Yielding in an amorphous solid subject to constant stress at finite temperatures

Understanding the nature of the yield transition is a long-standing problem in the physics of amorphous solids. Here we use molecular dynamics simulations to study the response of amorphous solids to constant stresses at finite temperatures. We compare amorphous solids that are prepared using fast and slow quenches and show that for thermal systems, the steady-state velocity exhibits a continuous transition from very slow creep to a finite strain rate as a function of the stress. This behavior is observed for both well-annealed and poorly annealed systems. However, the transient dynamics is different in the latter and involves overcoming an energy barrier. Due to the different simulation protocol, the strain rate as a function of stress and temperature follows a scaling relation that is different from the ones that are shown for systems where the strain is controlled. Collapsing the data using this scaling relation allows us to calculate critical exponents for the dynamics close to yield, including an exponent for thermal rounding.

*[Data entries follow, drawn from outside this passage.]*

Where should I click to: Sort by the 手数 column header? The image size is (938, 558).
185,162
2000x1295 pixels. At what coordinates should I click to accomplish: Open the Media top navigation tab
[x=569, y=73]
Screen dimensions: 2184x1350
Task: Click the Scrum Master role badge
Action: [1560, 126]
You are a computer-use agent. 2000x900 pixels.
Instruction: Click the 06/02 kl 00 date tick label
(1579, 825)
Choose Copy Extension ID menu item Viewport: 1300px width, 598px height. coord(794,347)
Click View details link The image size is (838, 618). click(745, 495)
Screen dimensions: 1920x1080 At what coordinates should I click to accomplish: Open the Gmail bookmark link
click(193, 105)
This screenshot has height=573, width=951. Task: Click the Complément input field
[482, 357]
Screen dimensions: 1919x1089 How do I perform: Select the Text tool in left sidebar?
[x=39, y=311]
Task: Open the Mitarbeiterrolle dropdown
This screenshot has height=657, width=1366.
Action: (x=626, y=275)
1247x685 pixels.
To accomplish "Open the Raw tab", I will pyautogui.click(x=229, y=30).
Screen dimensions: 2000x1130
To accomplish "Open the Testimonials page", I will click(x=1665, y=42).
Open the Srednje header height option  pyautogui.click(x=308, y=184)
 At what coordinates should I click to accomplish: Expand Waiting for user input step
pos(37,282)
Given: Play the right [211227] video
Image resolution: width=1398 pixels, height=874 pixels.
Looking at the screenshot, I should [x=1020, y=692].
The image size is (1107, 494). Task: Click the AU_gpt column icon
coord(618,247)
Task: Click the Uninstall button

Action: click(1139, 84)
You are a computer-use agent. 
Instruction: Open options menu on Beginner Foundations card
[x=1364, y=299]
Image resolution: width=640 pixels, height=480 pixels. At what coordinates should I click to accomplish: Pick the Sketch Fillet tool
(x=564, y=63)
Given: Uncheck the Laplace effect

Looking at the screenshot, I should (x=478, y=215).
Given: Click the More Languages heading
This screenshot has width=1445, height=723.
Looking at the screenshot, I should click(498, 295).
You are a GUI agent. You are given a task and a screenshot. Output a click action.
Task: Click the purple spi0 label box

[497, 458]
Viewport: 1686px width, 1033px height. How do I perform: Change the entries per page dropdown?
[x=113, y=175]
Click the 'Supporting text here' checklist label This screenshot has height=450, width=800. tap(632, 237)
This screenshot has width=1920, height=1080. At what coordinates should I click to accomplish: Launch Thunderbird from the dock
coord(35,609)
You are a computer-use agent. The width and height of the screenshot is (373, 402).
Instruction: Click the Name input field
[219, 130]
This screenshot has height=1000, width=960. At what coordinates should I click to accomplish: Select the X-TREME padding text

We also demonstrate that strain slips due to avalanche events above yield follow standard scaling relations and we extract critical exponents that are comparable to the ones obtained in previous studies that performed simulations of both molecular dynamics and elastoplastic models using strain-rate control.

Figure 1

Strain rate as a function of the applied stress $\mathrm{\Sigma }$, at the steady state, for a poorly annealed system at different temperatures. The inset shows the same plot in semilogarithmic scale.

Figure 2

Data collapse of the part of the data close to ${\mathrm{\Sigma }}_c$ from Fig. 1 onto a single master curve using the scaling relation (1).

Figure 3

Data collapse of the data from Fig. 1 onto a single master curve using the scaling relation (3). The solid line is a fit to the function $a{f}^{\beta }$. The inset shows the same plot in semilogarithmic scale.

Figure 4

Effect of the cooling rate on the steady-state strain rate at $T={10}^{-4}$. We can see that even for a very slow quench the transition from creep to a flowing phase is continuous. The inset shows the same plot in semilogarithmic scale.

Figure 5

Strain rate as a function of time for simulations of a binary mixture. Different colors correspond to different stresses. The stress changes (from bottom to top) from $\mathrm{\Sigma }=0.02$ (cold) to $\mathrm{\Sigma }=0.48$ (warm) in steps of 0.02. The black line represents the transient strain rate at approximately ${\mathrm{\Sigma }}_c$. (a) Results for a sample prepared using the slowest quench protocol. One can see that for the slow quench, the system becomes arrested for higher stress values and exhibits a transient decrease in the strain rate followed by an increase towards the steady state. (b) Results for samples prepared using the fastest quench protocol.

Figure 6

Avalanche sizes obtained from the thermostated simulations. The red horizontal line represents the average strain rate $\langle \dot{\gamma }\rangle$ and the colored parts of the curve represent avalanches. An avalanche duration is the time that the strain rate spends above the average value.

Figure 7

Avalanche size distribution at $\mathrm{\Sigma }=0.5$ for $N=9216$ at $T={10}^{-4}$.

Figure 8

(a) Avalanche size distributions for different system sizes $L$ ($L=\sqrt{N}$ is the linear system size). (b) Finite-size scaling of the avalanche size distribution exhibiting data collapse.